Unions’ Struggling with Computers: the multi-faceted relationship with computers in the 20th century 

Dr. Steve Walker will be talking about how trade unions have responded to and used computers from the 1950s to the present day.

Venue: The Hall, Swarthmore Centre, 2-7 Woodhouse Square, Leeds LS3 1AD
Date: 23rd April 2025 7.00pm-8.30pm

Workers were among the very first to encounter computers as they emerged from the military into the workplace. Unions debated the significance from their emergence in the 1950s through the 1960s and beyond. In the late 1960s unions began to use computers to support their own administration and research activities, with implications for their own organisation. In the workplace post-60s radicalism led to attempts not just to resist new technologies but also to shape their use as part of more humane workplaces and contributing to socially useful production. Some of their ideas went on to inform more radical technology policies among local authorities, most notably the GLC.

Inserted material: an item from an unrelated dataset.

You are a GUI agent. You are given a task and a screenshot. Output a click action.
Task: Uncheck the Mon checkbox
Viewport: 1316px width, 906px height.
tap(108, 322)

The appearance in the late 1970s of the ‘microchip’ initiated another round of concern about their implications for work and jobs. The personal computer and communications devices also created opportunities for unions, initially in international work; by the 1990s labour networks were becoming widespread globally, highlighted by the Electronic Communications and the Labour Movement conference in Manchester in 1992 with participants from across the international labour movement. This talk will sketch this history as a basis for discussion of our experiences.

Dr. Steve Walker, who recently retired from the OU has worked as both a practitioner and an academic with technologies in trade unions and other social organisations. He was founder and for 10 years, a member of the worker co-operative operating the Poptel and Manchester Host networks. As an academic he was evaluator for a series of European projects lead by ETUC Education exploring international distance trade union education.